Великий комбинатор умер непобежденным. Вот почему рано или поздно у читателей возникал вопрос: а если бы Воробьянинов и Бендер сразу вели поиск правильно, мечта исполнилась бы? «Идеологически выдержанный» ответ был очевиден и однозначен: все равно никогда не исполнилась бы. Все равно никому – даже и великому комбинатору – не выиграть у советской власти, никто в СССР не может и не сможет воспользоваться богатством, приобретенным незаконно. Что и предстояло обосновать художественно.
Вряд ли Ильф и Петров были воодушевлены такой задачей. Но сослаться на необходимость ее решения было можно, и этим вполне обосновывался «социальный заказ» продолжения дилогии. В 1928 году соавторы приступили к роману о победе и окончательном поражении великого комбинатора. Бендер добывал богатство – и не мог его тратить, потому что деньги сами по себе мало что значили: все жизненные блага в СССР распределялись соответственно «вкладу в строительство социализма». Победив, авантюрист вынужден был скрывать свою победу. Ему не купить собственный дом или автомобиль. Ему постоянно приходится уходить от вопроса о причинах богатства. Это и есть его поражение. Что и требовалось доказать.

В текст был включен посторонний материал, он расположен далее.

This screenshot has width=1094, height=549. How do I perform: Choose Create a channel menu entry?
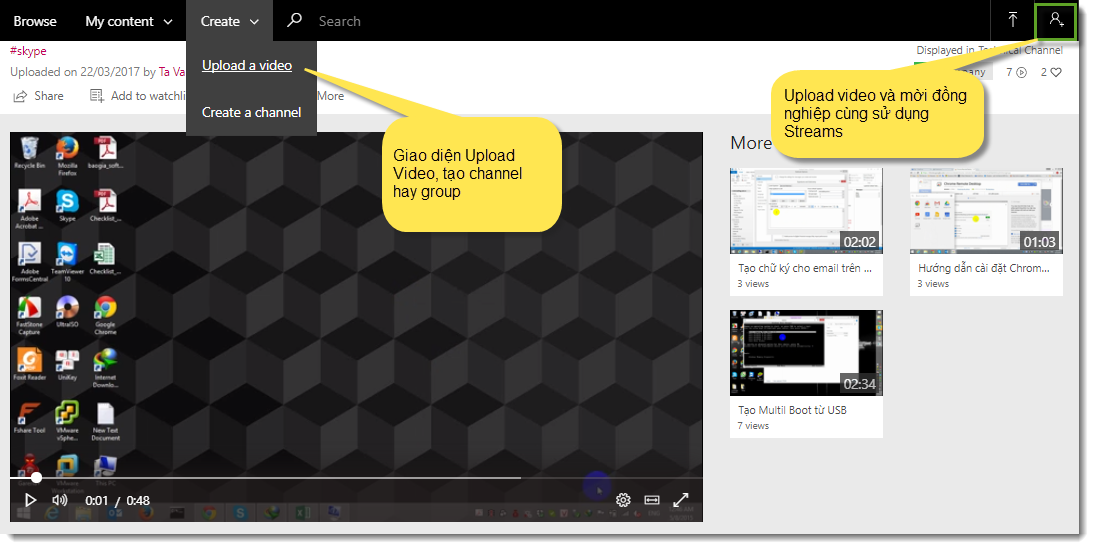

Правда, завершение и публикацию романа приходилось откладывать – политическая ситуация постоянно менялась. И все же пришло время, когда продолжение «Двенадцати стульев» было вновь востребовано. На исходе 1930 года новый роман соответствовал, с одной стороны, очередной «антилевацкой» кампании, а с другой – способствовал дискредитации бухаринского лозунга относительно уместности обогащения. Критикам пришлось учитывать эти обстоятельства.

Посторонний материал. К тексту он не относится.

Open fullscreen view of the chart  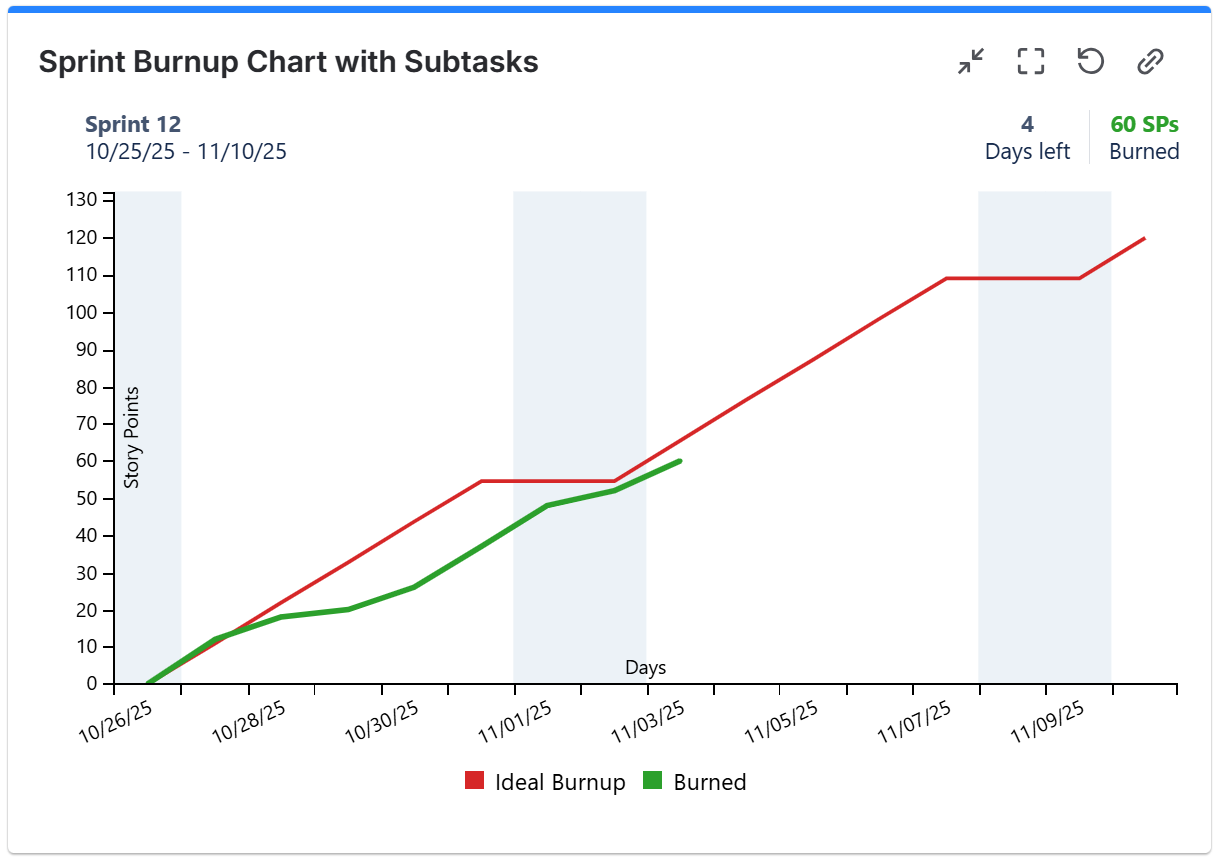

В архиве Ильфа и Петрова сохранились два варианта финала «Золотого теленка». Ранний свидетельствует о прежнем, скажем так, милостивом отношении соавторов к великому комбинатору. Бендер, убедившись, что в СССР он не может легально пользоваться обретенным богатством, избавляется от него и – женится на девушке, любовью которой пренебрег ранее.

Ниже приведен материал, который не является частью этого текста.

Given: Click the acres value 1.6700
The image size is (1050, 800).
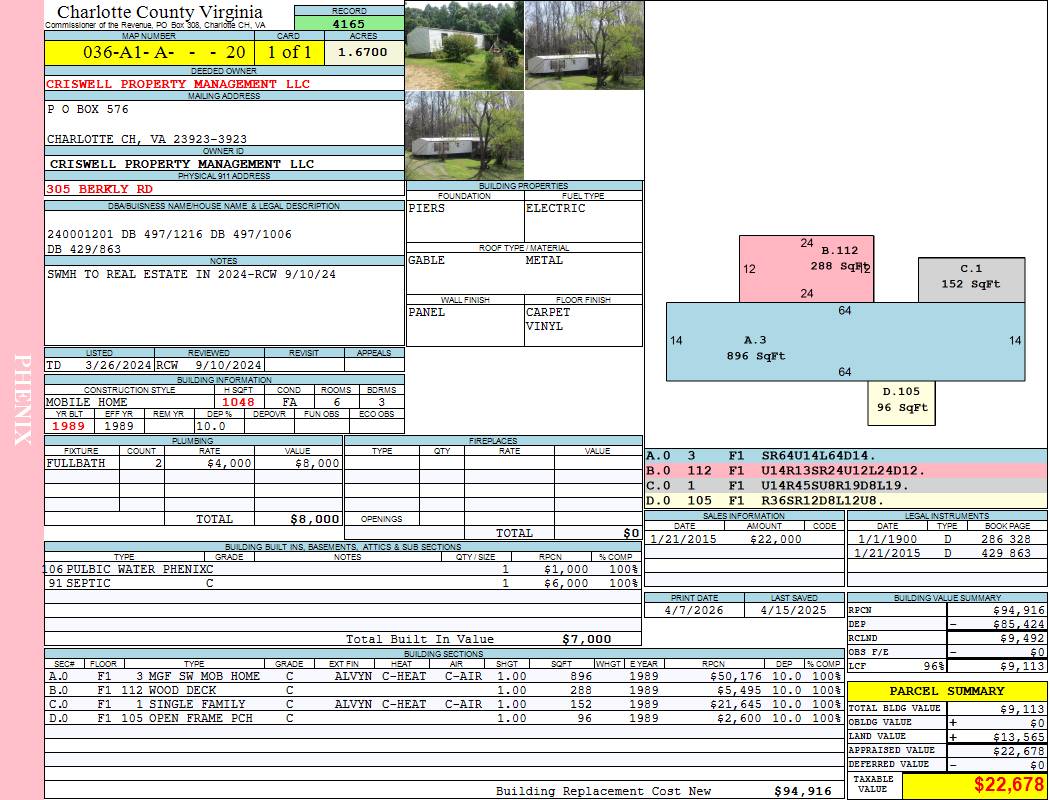Looking at the screenshot, I should [x=364, y=52].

Такой финал тоже оставлял место для сомнений. Да, в СССР обладатель незаконно нажитого богатства не может им воспользоваться. А вне СССР?
Второй вариант финала разрешал любые сомнения. Великий комбинатор проиграл все. В погоне за богатством он потерял друзей, а разбогатев, узнал, что любимая девушка вышла замуж. Не помогло и бегство из СССР: перейдя границу, великий комбинатор был ограблен, едва не убит и еле сумел вернуться. Этот вариант и стал окончательным.
Разумеется Петров не имел возможности ни описать политический контекст создания романа в мемуарах, ни даже рассказать о помощи Кольцова – арестованного и расстрелянного в 1938 году «врага народа». Пришлось опять сочинить небылицу, которую впоследствии подхватили исследователи, тоже не имевшие возможности описывать реальный литературный процесс.